• **EXTRACTED RECORDS**:
:::
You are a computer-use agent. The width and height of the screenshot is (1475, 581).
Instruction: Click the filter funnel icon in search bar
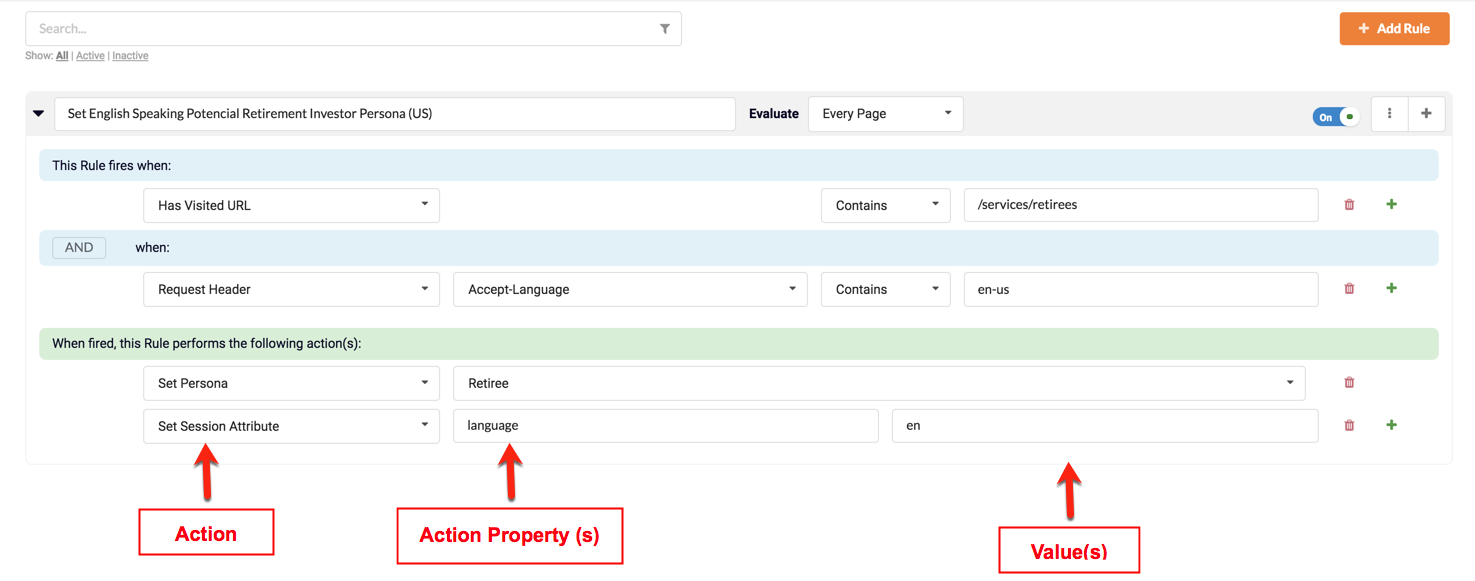664,29

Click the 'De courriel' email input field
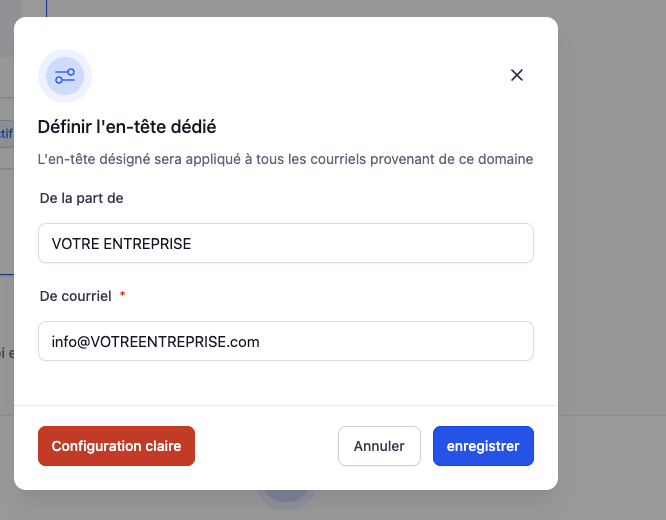pyautogui.click(x=286, y=341)
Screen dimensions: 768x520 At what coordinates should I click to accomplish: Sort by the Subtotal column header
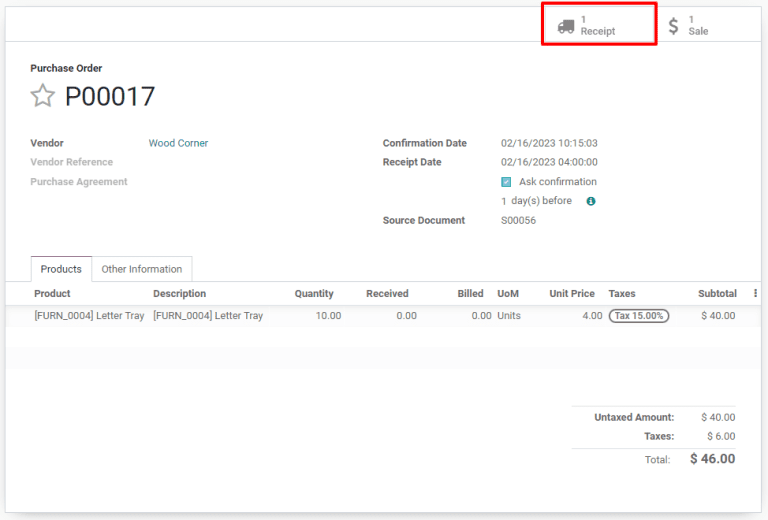[717, 294]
:::
• **EXERCISE AIM**: When you reach a picture, pass over it; write out all other material exactly.

• **EXERCISE RESULT**:
You are a computer-use agent. The width and height of the screenshot is (1475, 581).
Instruction: Click the filter funnel icon in search bar
664,29

Click the 'De courriel' email input field
pyautogui.click(x=286, y=341)
Screen dimensions: 768x520 At what coordinates should I click to accomplish: Sort by the Subtotal column header
[717, 294]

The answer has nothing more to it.